### TASK DIRECTIONS
Only the lines from the one containing "You are a computer-use" through the end of the data below are to be repeated, exactly as given, without pictures.

### ENTRIES SHOWN
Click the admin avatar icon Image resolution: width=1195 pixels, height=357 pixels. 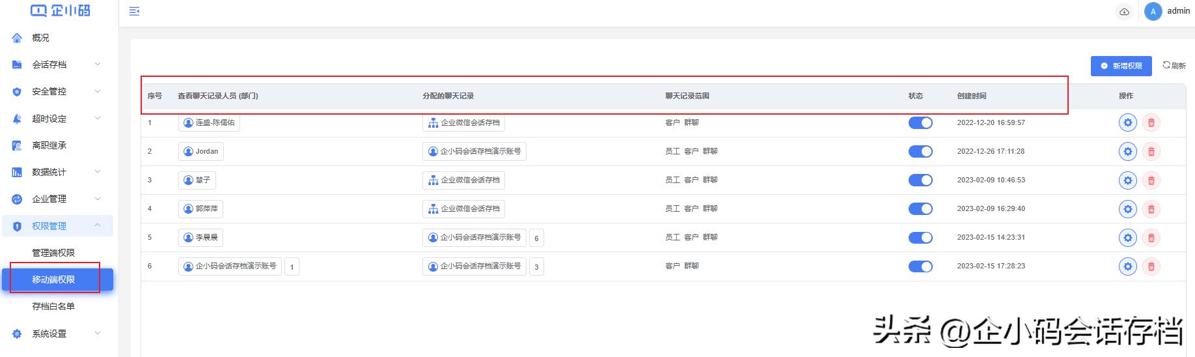tap(1153, 12)
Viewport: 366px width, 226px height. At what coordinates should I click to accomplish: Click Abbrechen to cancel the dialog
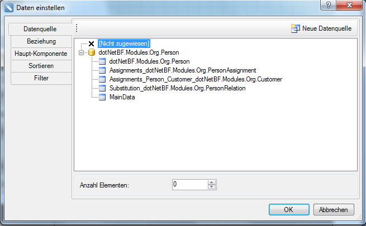(x=334, y=210)
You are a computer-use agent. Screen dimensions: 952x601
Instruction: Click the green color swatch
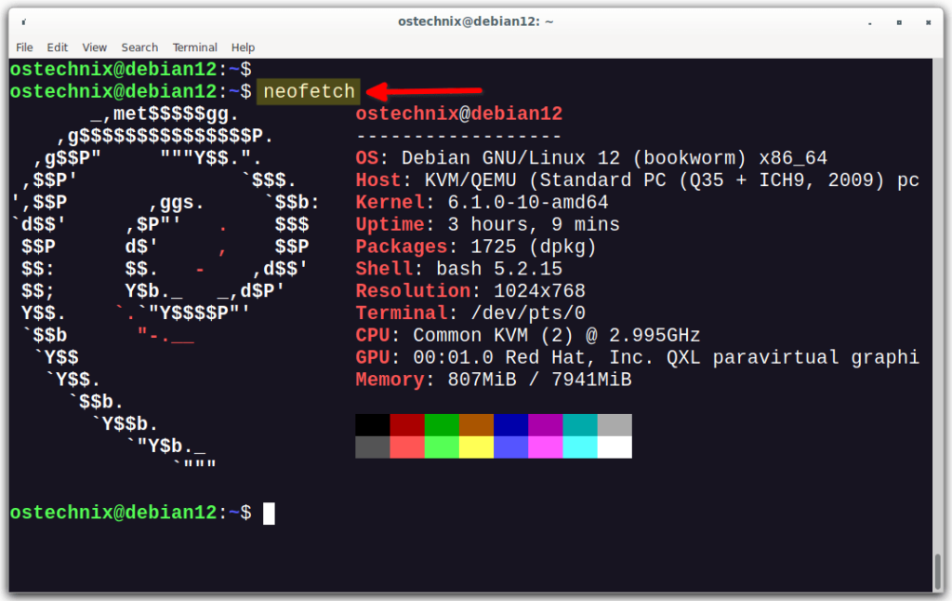pos(441,423)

### RESPONSE TO THE TASK
You are a computer-use agent. Screen dimensions: 952x601
Instruction: Click the green color swatch
pos(441,423)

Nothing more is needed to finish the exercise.